In this script, the previously ditch/stream classified vector line geometries are rasterized and compared (summed) to a raster mask

In [None]:
import numpy as np
import geopandas as gpd
import pandas as pd
import dask_geopandas as dask_gpd

# Ditch/Stream split
The dataset was first split into ditch and stream like features with threshold value 0.5 predicted_class. In this combined raster, ditch like features are emphasized. If both rasters have data (not equal to 0), “ditch_50m@1” raster values are used. 

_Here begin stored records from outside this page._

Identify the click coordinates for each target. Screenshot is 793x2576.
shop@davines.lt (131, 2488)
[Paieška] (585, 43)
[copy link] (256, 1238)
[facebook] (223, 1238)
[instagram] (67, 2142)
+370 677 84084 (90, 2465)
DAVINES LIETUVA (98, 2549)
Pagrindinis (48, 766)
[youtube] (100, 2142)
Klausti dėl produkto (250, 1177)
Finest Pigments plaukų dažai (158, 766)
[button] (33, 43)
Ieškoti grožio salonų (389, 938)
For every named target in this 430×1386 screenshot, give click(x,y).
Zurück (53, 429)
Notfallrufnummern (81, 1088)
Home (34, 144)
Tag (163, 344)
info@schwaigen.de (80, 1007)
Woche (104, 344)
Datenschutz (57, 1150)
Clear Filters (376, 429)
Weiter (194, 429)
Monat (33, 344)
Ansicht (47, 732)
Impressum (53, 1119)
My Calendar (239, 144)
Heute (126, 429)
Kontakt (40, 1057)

Other option is to use a custom filter for the split. In this split, additional parameters were used in addition to the predicted_class as it seemed to overestimate the number of natural streams. Use the predicted_class if identification of streams is of high importance as this custom filter might see some natural streams as ditches. Lapland is an exception as there is a minimum amount of ditched areas.

In [None]:
#using predicted_class

filename = r"Path\ClassifiedStreams.parquet"
ddf = dask_gpd.read_parquet(filename, npartitions=2)
df = ddf.compute()
print(len(df))

ditch = df.predicted_class_mean <= 0.5
stream = df.predicted_class_mean > 0.5

df[ditch].to_parquet(r"Path\ditch.parquet")
print(len(df[ditch]))
df[stream].to_parquet(r"Path\stream.parquet")
print(len(df[stream]))

18775792
16518532
2257260


In [None]:
#using custom filter

filename = r"Path\ClassifiedStreams.parquet"
ddf = dask_gpd.read_parquet(filename, npartitions=2)
df = ddf.compute()
print(len(df))

stream = df[
    (df['num_vertices'] > 6) &
    (df['sinuosity'] > 1.02) &
    (df['mean_distance_seq'] < 10) &
    ((df['StreamProbRF'] > 0.6) | (df['StreamProbNN'] > 0.6))
]

stream.to_parquet(r"Path\stream.parquet")
print(len(stream))
      
ditch = df[
    ~(
        (df['num_vertices'] > 6) &
        (df['sinuosity'] > 1.02) &
        (df['mean_distance_seq'] < 10) &
        ((df['StreamProbRF'] > 0.6) | (df['StreamProbNN'] > 0.6))
    )
]

ditch.to_parquet(r"Path\ditch.parquet")
print(len(ditch))

18775792
344469
18431323


# Buffer

In [None]:
#if you have a big dataset not fitting into memory, run in parts
#run for both ditch and stream and comment the other option out
filename = r"Path\ditch.parquet"
filename = r"Path\stream.parquet"
ddf = dask_gpd.read_parquet(filename, npartitions=8)
ddf = ddf.repartition(npartitions=8)

npartition=8
for n in range(npartition):
    # Get the 0th partition
    partition = ddf.get_partition(n)
    # Perform the buffer operation
    buffer_distance = 50  # Buffer distance
    partition['geometry'] = partition['geometry'].buffer(buffer_distance)
    # Write the result to disk to free up memory
    df = partition.compute()
    out = rf"Path\ditch_buff50m.parquet{n}.parquet"
    out = rf"Path\stream_buff50m.parquet{n}.parquet"
    print(n, len(df))
    df.to_parquet(out)

#spectate layers in qgis and merge them there
do for both ditch and stream
processing.run("native:mergevectorlayers", {'LAYERS':['Path/stream_buff50m.parquet0.parquet|layername=stream_buff50m.parquet0','Path/stream_buff50m.parquet1.parquet|layername=stream_buff50m.parquet1','Path/stream_buff50m.parquet2.parquet|layername=stream_buff50m.parquet2','Path/stream_buff50m.parquet3.parquet|layername=stream_buff50m.parquet3','Path/stream_buff50m.parquet4.parquet|layername=stream_buff50m.parquet4','Path/stream_buff50m.parquet5.parquet|layername=stream_buff50m.parquet5','Path/stream_buff50m.parquet6.parquet|layername=stream_buff50m.parquet6','Path/stream_buff50m.parquet7.parquet|layername=stream_buff50m.parquet7'],'CRS':QgsCoordinateReferenceSystem('EPSG:3067'),'OUTPUT':'Path/stream_buff50m_all.parquet'})

# Rasterize
-with mask properties (resolution, extent, crs...)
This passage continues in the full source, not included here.